It’s Monday, which means it’s time for another round of your [semi-]weekly Adam Liptak appreciation. This week, Liptak takes a closer look at the effect of Female Genital Mutilation on applications for political asylum in the U.S.
When Alima Traore was a young girl in Mali, parts of her genitalia were cut off, which is the custom there.
“In my country, usually there is an old lady who does circumcision,” said Ms. Traore, who is 28, lives in Maryland and works as a cashier. “They have a small knife that they cut the intimate parts with. It is very atrocious.”
In September, the Board of Immigration Appeals rejected Ms. Traore’s plea for asylum and ordered her sent back to Mali. It ruled that she did not face persecution there, because the cutting, while “reprehensible,” could not be repeated. “The loss of a limb also gives rise to enduring harm,” the board said, but it would not be a good enough reason to grant asylum.

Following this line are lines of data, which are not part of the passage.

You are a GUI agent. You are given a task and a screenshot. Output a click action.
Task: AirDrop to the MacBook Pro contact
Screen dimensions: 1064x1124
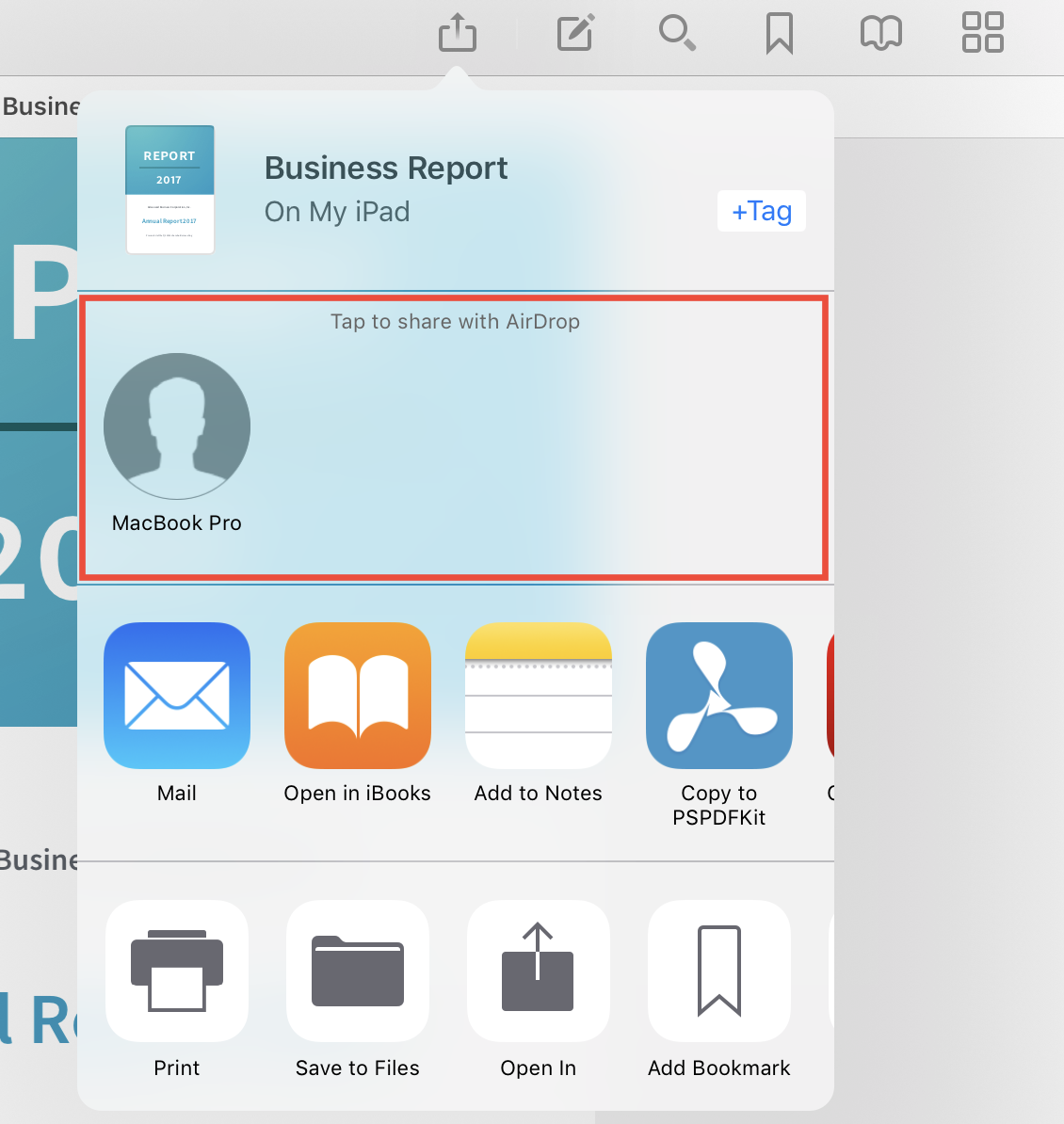(x=177, y=426)
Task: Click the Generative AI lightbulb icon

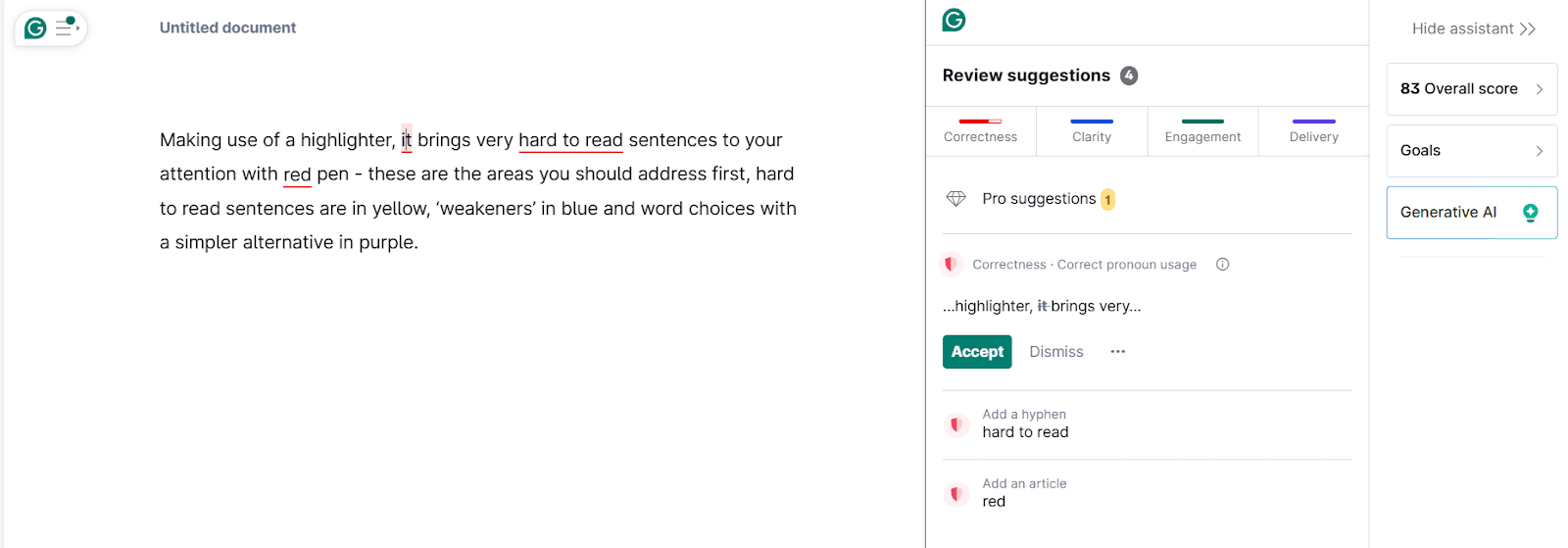Action: 1530,213
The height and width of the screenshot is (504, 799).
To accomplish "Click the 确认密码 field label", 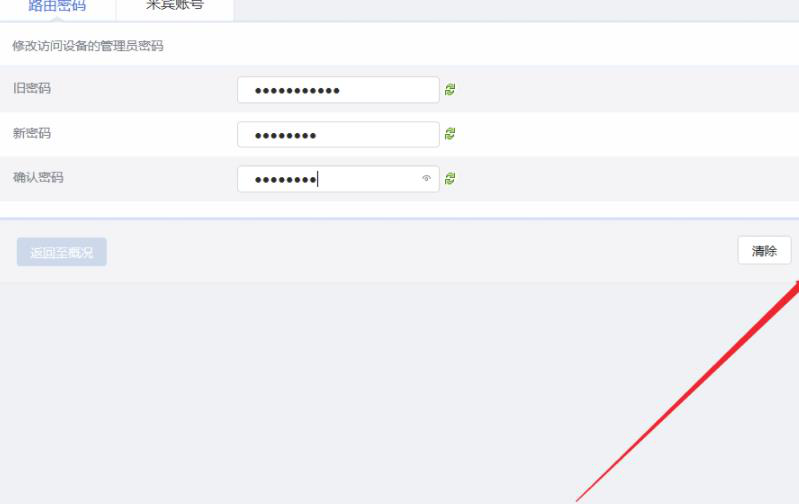I will coord(38,177).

The standard for asylum under US immigration laws is that a person must have a “well founded fear” of persecution if they are forced to return to their country of origin. Apparently, having your clitoris sliced with a dirty knife and without anesthetic at some point in the past and being told by your father that if you return home you will be forced to marry your first cousin does not provide a “well founded fear” of persectuion. Keep in mind, however, forced sterilization or abortion is per se enough to show a well founded fear of persecution, even though forced sterilization is not repeatable.
So what gives? Some think that decisions like this one are a result of a male-dominated immigration judicial system:
Karen Musalo, the director of the Center for Gender and Refugee Studies at Hastings College of the Law, said that reasoning was the product of a judicial system dominated by men.
“Are women’s rights human rights?” Professor Musalo asked. “Isn’t it a human right not to be forced into a marriage?”
Professor Musalo had a theory about why the board treated forced sterilization differently from genital cutting. Sterilization affects procreation and motherhood, which are valued by men. Genital cutting, by contrast, affects only women’s sexual pleasure and autonomy.
Makes sense to me. It also seems like a further extension of Bus Administration reproductive policy. The thinking goes like this: we must condemn forced sterilization and especially forced abortion because we think abortion is bad and that women should be able to have babies…in fact, they should be popping them out! But we don’t really care if women have to endure tremendous pain every time they have sex because of genital cutting or are forced to marry their first cousins, so long as they keep birthing those babies! Sex isn’t about pleasure for women” anyway.” With that as the context, developments like Ms. Traore’s case aren’t all that surprising.